Using combinatorial argument to prove that $${ n\brack 3}=\frac{1}{2}\left(n-1\right)!\left[\left(H_{n-1}\right)^{2}-H_{n-1}^{\left(2\right)}\right]$$
Where ${ n\brack k}$ denotes Stirling numbers of the first kind and $ H_{n}^{\left(m\right)}$ is the generalized harmonic number.

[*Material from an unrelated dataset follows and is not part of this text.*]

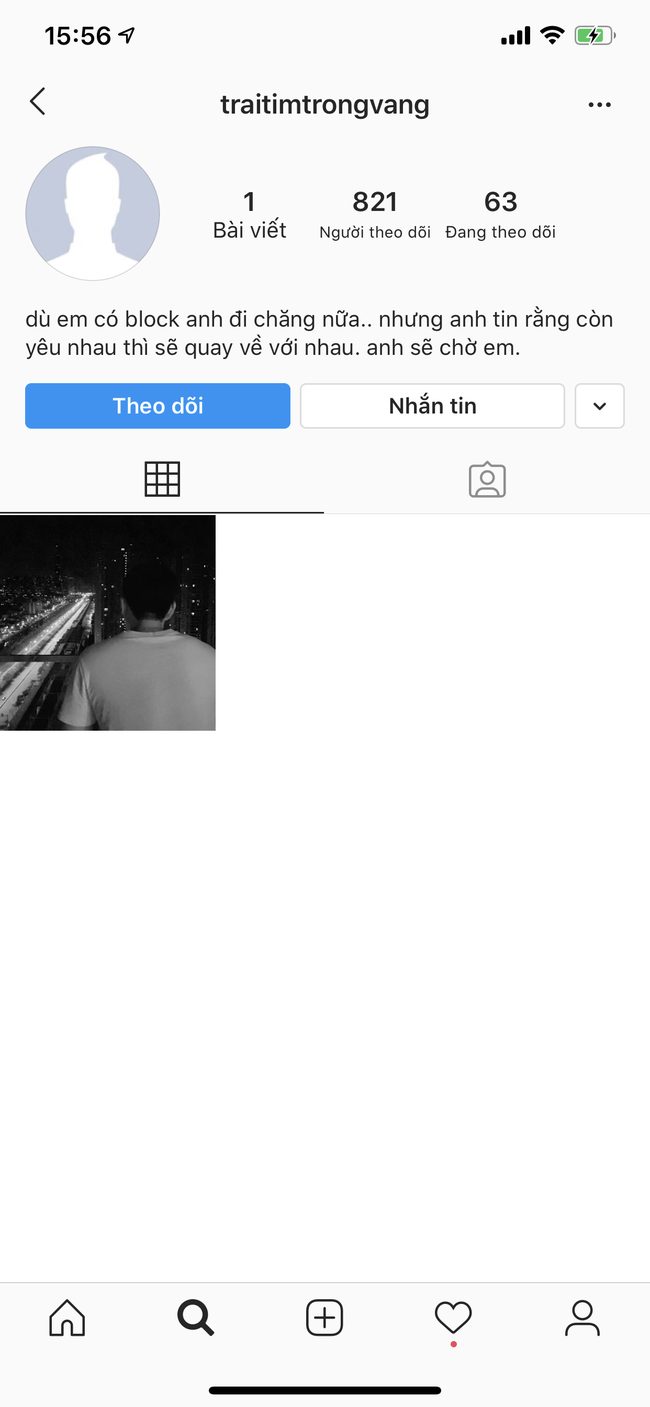The image size is (650, 1407).
Task: Open your own profile icon
Action: click(x=582, y=1318)
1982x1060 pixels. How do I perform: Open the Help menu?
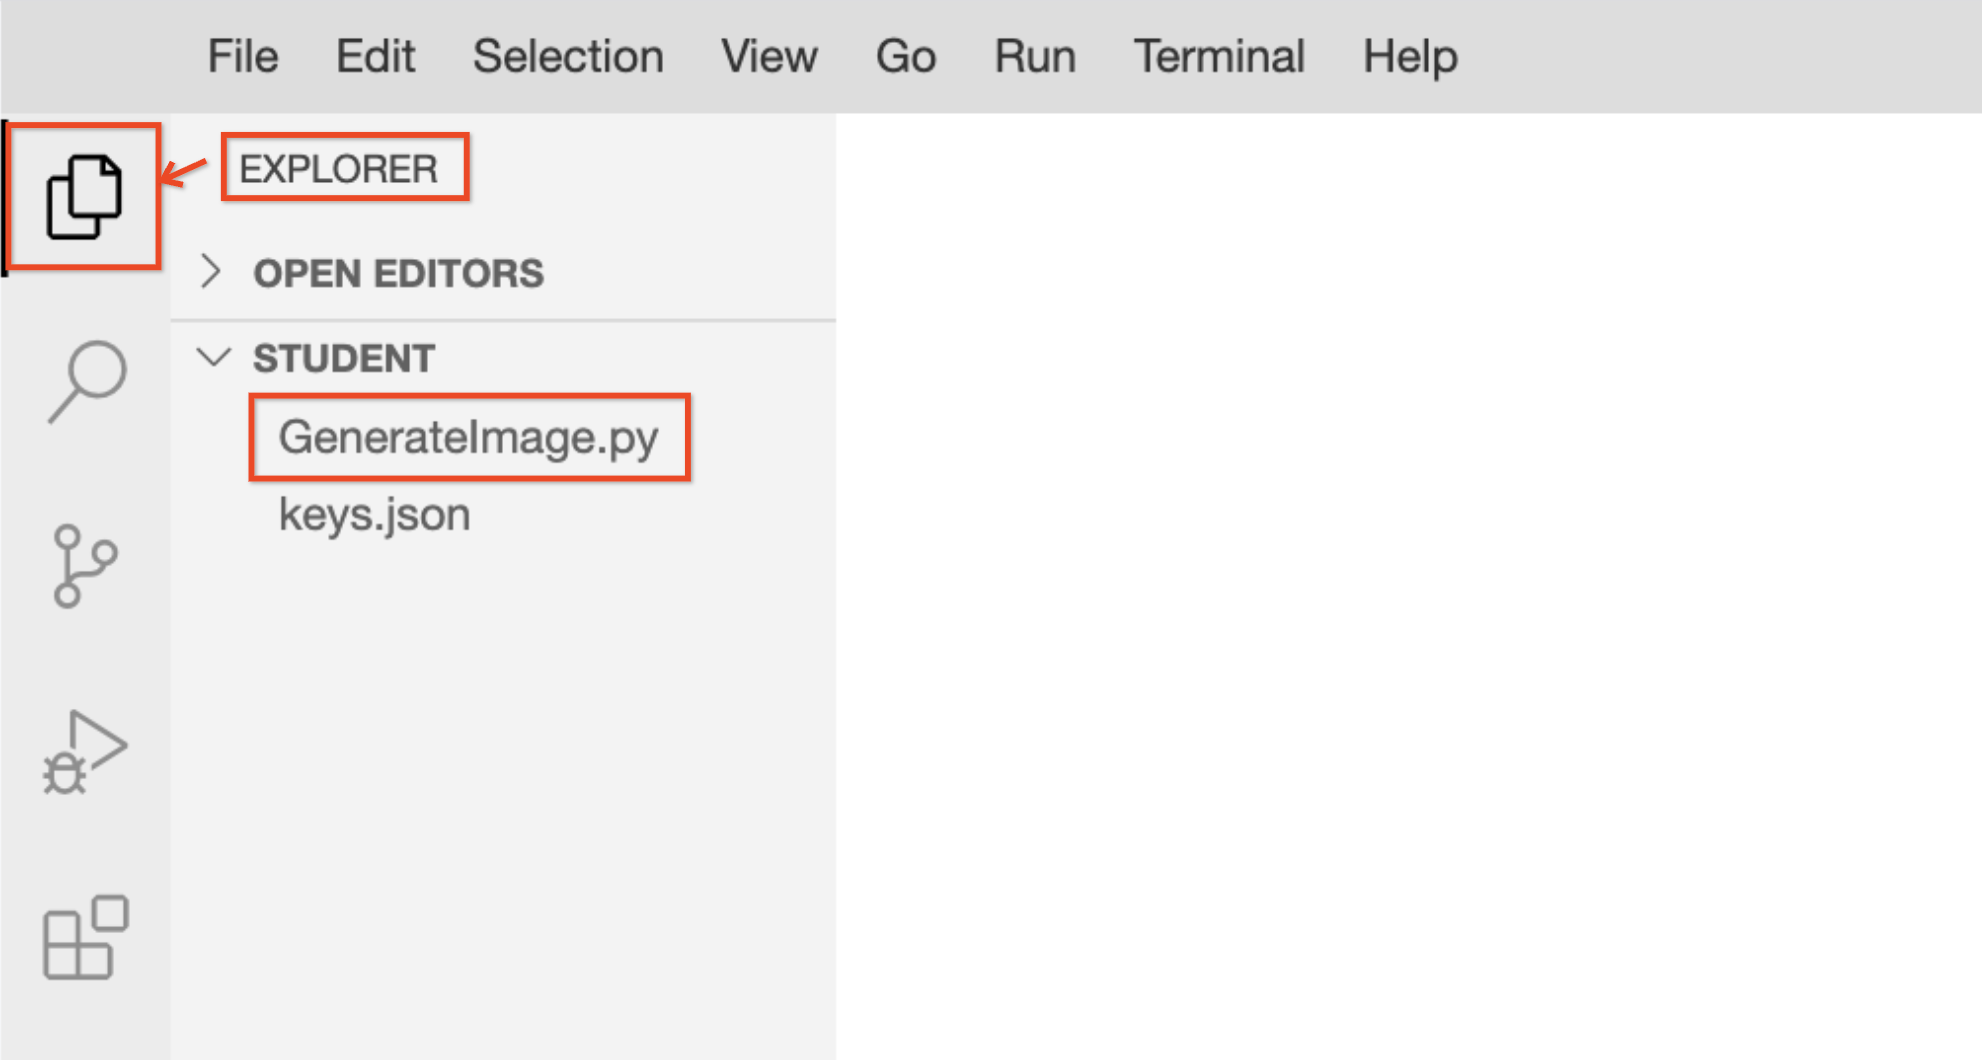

It should be shown that the number of permutations on $[n]$ with $3$ cycles is counted by the right-hand side. Assume the first element in each one of the cycles is the least element contained in that cycle and that the cycles are ordered increasingly according to their first element (the leftmost element is considered as the first element).
$$(a_{1}...a_{j_1})(a_{j_1+1}...a_{j_2})(a_{j_2+1}...n)$$
Based on the assumption $a_1=1$ and $1\le j_{1}\le n-2$, let's call the leftmost cycle left cycle and the two other right cycles. Summing all over possible ways to distribute the remaining $n-1$ elements to three cycles gives the following summation:
$$\sum_{\;\;\;\;\;\;k_{2},k_3\ge1,\\ k_{1}+k_{2}+k_{3}=n-1}^{ }\binom{n-1}{k_1}\binom{n-1-k_1}{k_2}\binom{n-1-k_1-k_2}{k_3}(k_1)!(k_2-1)!(k_3-1)!$$
$$=\left(n-1\right)!\sum_{\;\;\;\;\;\;k_{2},k_3\ge1,\\ k_{1}+k_{2}+k_{3}=n-1}^{ }\frac{1}{k_{2}k_{3}}$$
Where $k_1$ is the left cycle and $k_2,k_3$ are the right cycles.
But I don't know how to continue, it would be appreciated if someone helps me.
Besides I like to know how much of my work is right.